– These trainings have continued to recognise the importance and capabilities of the girl child for gender balance and equality, a wildlife official said.
HARARE, ZIMBABWE – At least 15 trainees drawn from the Zimbabwe Parks and Wildlife Management Authority (Zimparks) and the Zimbabwe National Army (ZNA), have graduated in anti-poaching skills on wildlife conservation.
The graduation comes following an intense three-week advanced coxswain course and another seven-week training in 2021, which equipped trainees with critical knowledge and skills on wildlife conservation.
Focus was on anti-poaching and law enforcement activities within marine or water-based environments and the trainees graduated with class 1 and class 2 Launch-Master certificates.
The 15 graduated on the 21st of April at a ceremony held at Moth Camp in Kariba through support from AWF in partnership with the Zimparks and the Zimbabwe National Army (ZNA) Boat Squadron Regiment.
The training was funded by the European Union (EU) under the Convention on International Trade in Endangered Species, Monitoring the Illegal Killing of Elephants (CITES MIKE) project.
The training covered handling of suspects, observing human rights in anti-poaching work, first aid, physical training, weapon handling, embarking and disembarking water vessels, ecology, routine ambush and raiding patrols, boat operations, and other relevant modules to improve river patrols.
Zimparks coxswains will be deployed in Lake Kariba, Hurungwe Safari Area, Chewore Safari Area, and Dande Safari Area to foster the biodiversity conservation mandate.
Out of the 15 graduates, 12 (including two women) came from Zimparks while three were from ZNA.

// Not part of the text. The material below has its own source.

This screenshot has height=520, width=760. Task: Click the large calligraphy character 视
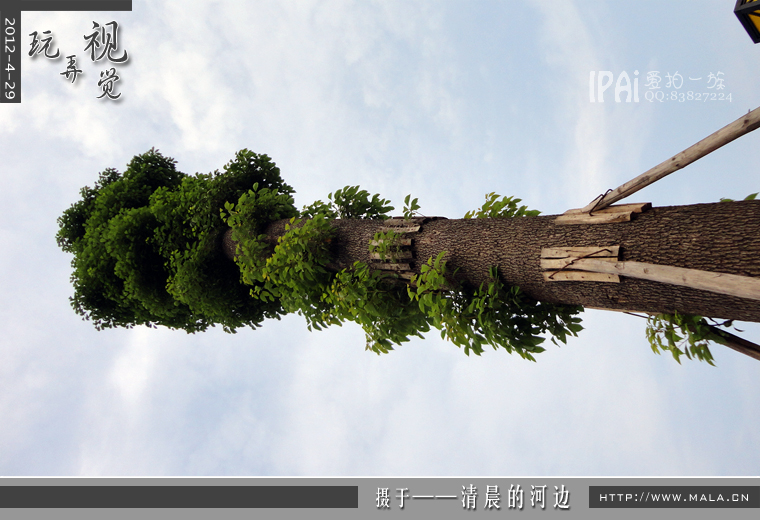(x=105, y=42)
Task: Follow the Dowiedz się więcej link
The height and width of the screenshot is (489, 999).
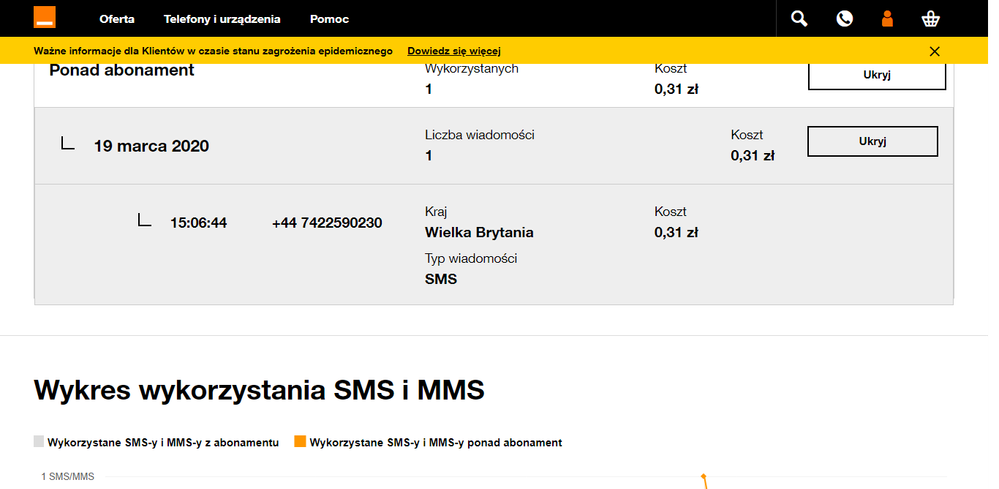Action: [453, 51]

Rosemary Kateguru, a ranger operating from the Zambezi River Specialized Anti-Poaching Unit (ZARSAU) scooped an accolade as one of the best Advanced Coxswain trainees.
In December 2021, Kateguru, who hails from the Doma community, became the first Class 1 holder of the Launch-Master Coxswain certificate, which allows her to operate big boats in Zimbabwe.

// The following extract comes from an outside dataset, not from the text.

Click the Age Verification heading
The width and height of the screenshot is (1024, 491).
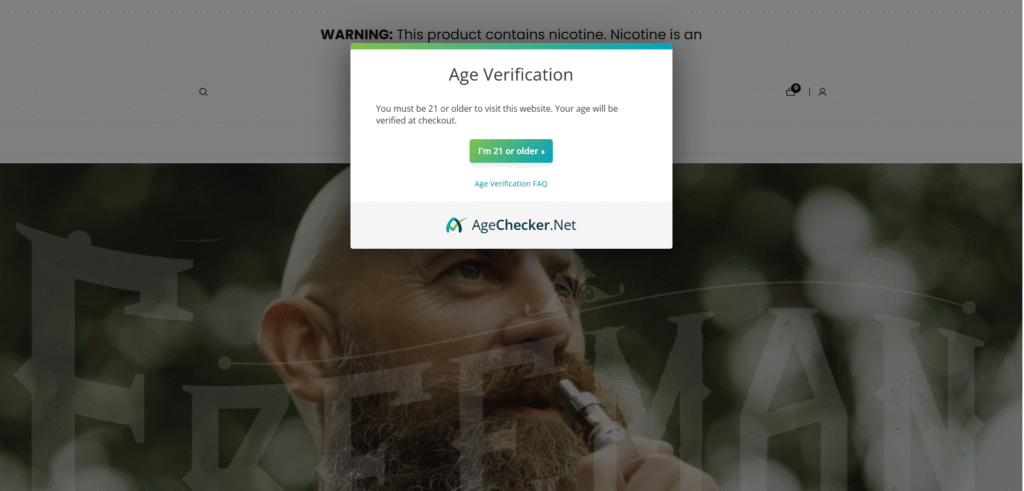pyautogui.click(x=511, y=74)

“These trainings have continued to recognise the importance and capabilities of the girl child as we continue to value the need for gender balance and equality.

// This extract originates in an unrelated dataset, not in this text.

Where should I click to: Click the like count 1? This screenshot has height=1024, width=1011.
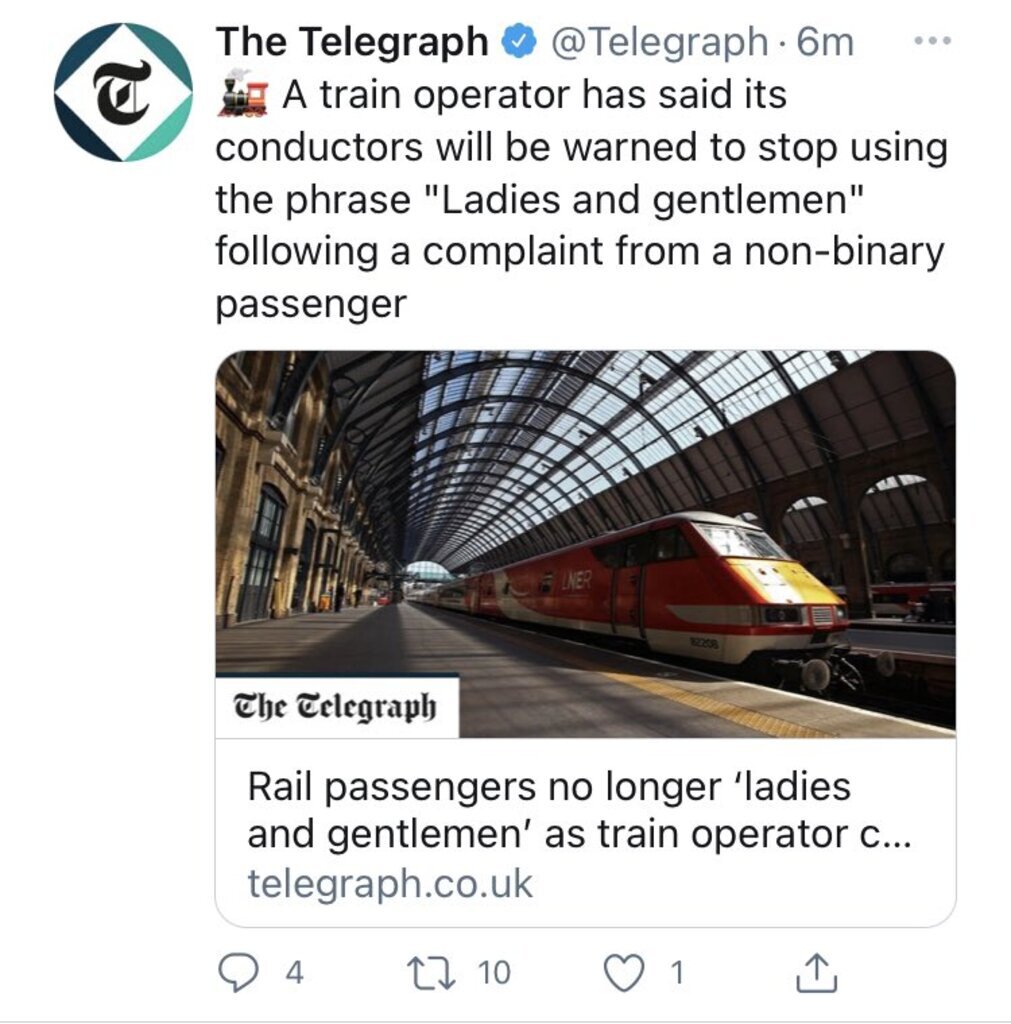[676, 972]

I applaud women for continuing to defy the odds and for showing that female rangers can even outcompete their male counterparts by participating in more risky tasks such as operating in turbulent waters of Lake Kariba and other water bodies,” said Zimparks Director of Operations Arthur Musakwa, who addressed the pass out parade on behalf of Zimparks Director General Dr. Fulton Mangwanya.
He underscored the importance of support rendered by AWF in setting up ZARSAU, a water based anti-poaching specialized unit operating from below the Kariba Dam Wall to Kanyemba.
He said, “This unit has become a vanguard for the conservation of the aquatic as well as terrestrial resources in the landscape as they have forged collaborative links with our Zambian counterparts. This support has continued to improve the efficiency of law enforcement and has also brought about desired conservation outcomes.”
“I am very happy with the thorough and rigorous advanced coxswain training that the rangers completed. These efforts will further strengthen the capacity and effectiveness of Zimparks rangers, particularly for rangers who conduct anti-poaching river and land patrols within the Mid-Zambezi Valley landscape.
With these advanced skills, Zimparks rangers will be instrumental in conducting local as well as transboundary patrols and can contribute significantly to species protection and reducing illegal wildlife trade and trafficking,” AWF Zimbabwe Country Director Olivia Mufute noted.
Thomas Zhou, a 25-year-old ranger operating from Chewore North in Kapirinhengu area in the Mid-Zambezi Valley landscape won the best student award.
The training, which includes courses on court procedures and digital wildlife monitoring, has helped to strengthen local and transboundary anti-poaching patrol effectiveness in the Mid-Zambezi Valley as shown by a number of joint cross border patrols done by Zimbabwe and Zambia law enforcement agents.
The training of rangers on river anti-poaching patrols is in line with AWF Zimbabwe’s 10-year Conservation Strategy (2020-2030) which spells out the need to conserve Zimbabwe’s wildlife, reduce poaching and trafficking through supporting wildlife monitoring and protection systems.